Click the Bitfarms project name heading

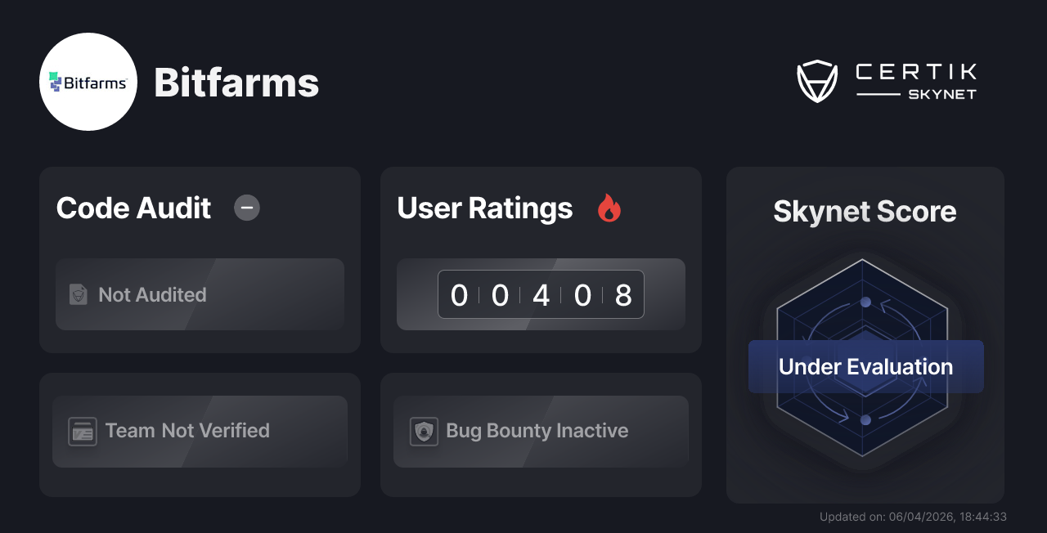tap(236, 82)
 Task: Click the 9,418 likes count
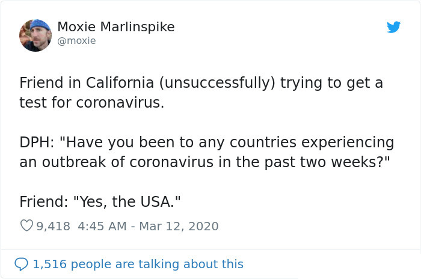(x=54, y=226)
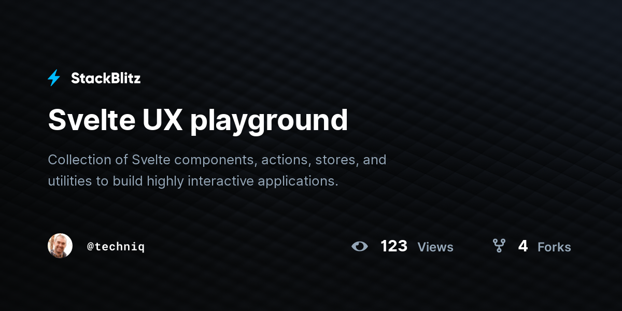622x311 pixels.
Task: Click the Svelte UX playground title
Action: click(198, 120)
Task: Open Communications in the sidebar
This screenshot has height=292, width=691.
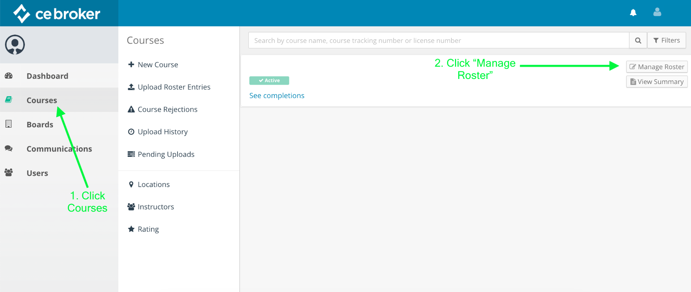Action: pyautogui.click(x=59, y=149)
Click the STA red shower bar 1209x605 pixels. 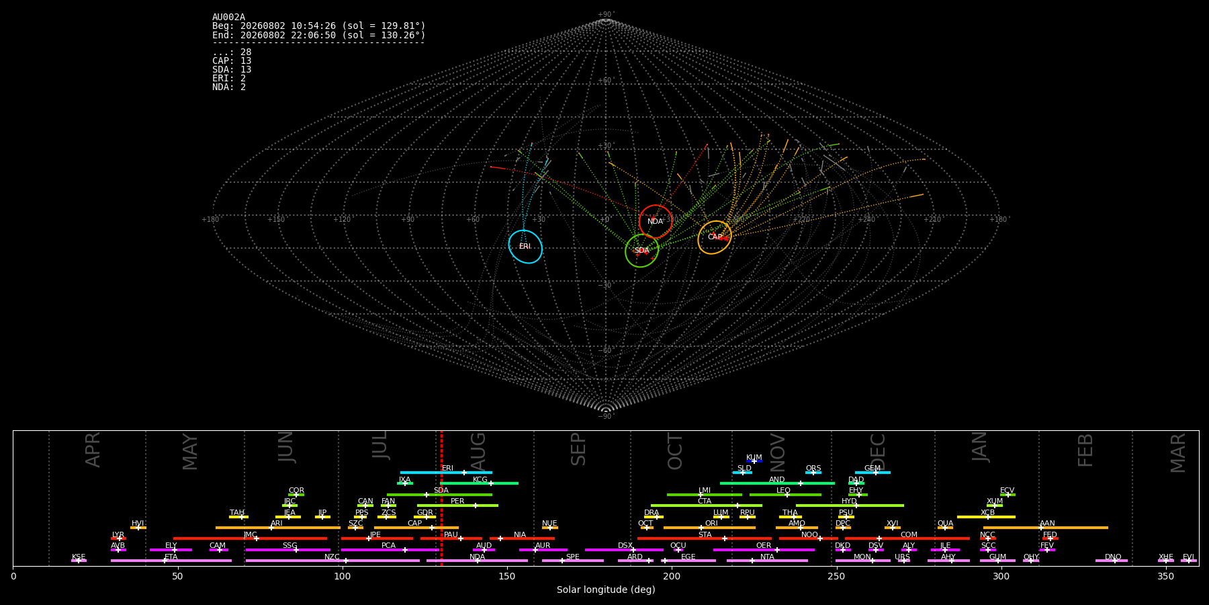[x=705, y=538]
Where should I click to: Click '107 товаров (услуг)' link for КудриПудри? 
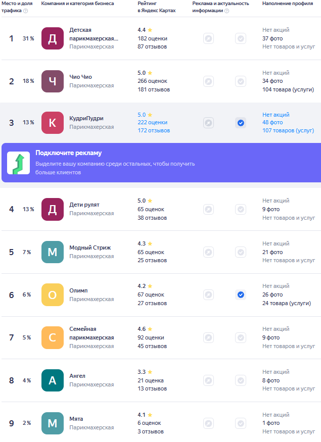288,131
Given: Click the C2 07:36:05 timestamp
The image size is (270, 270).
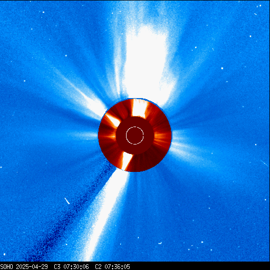Looking at the screenshot, I should click(112, 267).
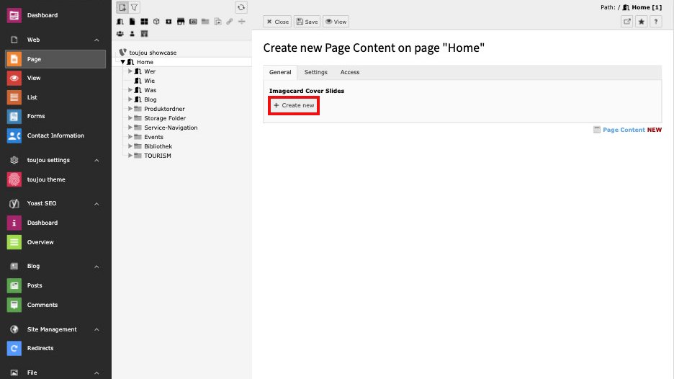Click the filter icon above page tree
The image size is (674, 379).
tap(134, 7)
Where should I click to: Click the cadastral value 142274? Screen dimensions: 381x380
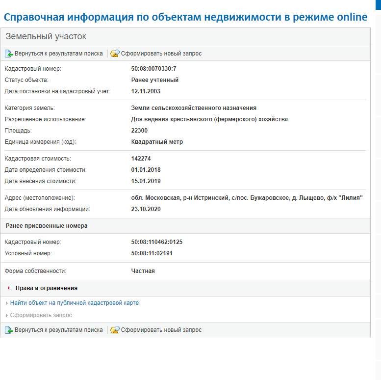click(141, 159)
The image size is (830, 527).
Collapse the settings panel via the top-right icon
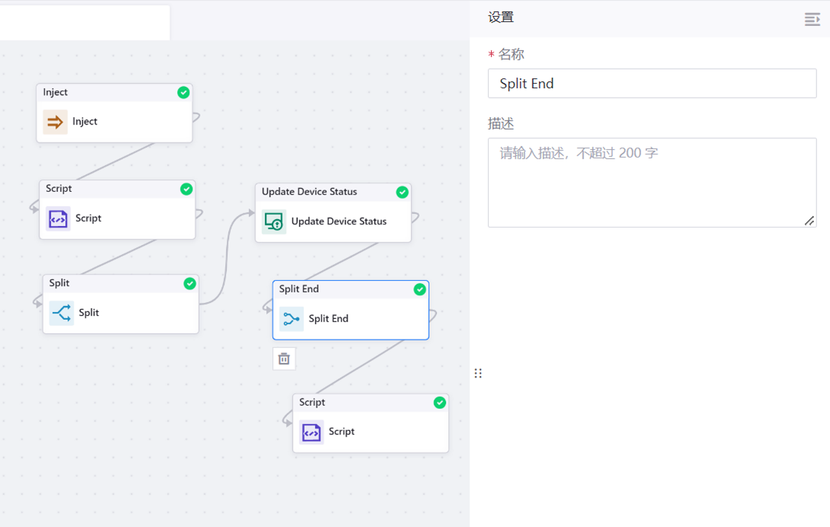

* **Task details**:
Please return only the lines from the one holding "Where should I click to: Click '107" through the end of the data, both ends included; do not copy any pictures.

* **Exercise result**:
Where should I click to: Click '107 товаров (услуг)' link for КудриПудри? 
288,131
Given: Click the C2 07:36:05 timestamp
The image size is (270, 270).
Looking at the screenshot, I should click(112, 267).
Click the filter icon above page tree
The image size is (674, 379).
tap(134, 7)
Where should I click to: Click the cadastral value 142274? Screen dimensions: 381x380
click(141, 159)
The image size is (830, 527).
Collapse the settings panel via the top-right icon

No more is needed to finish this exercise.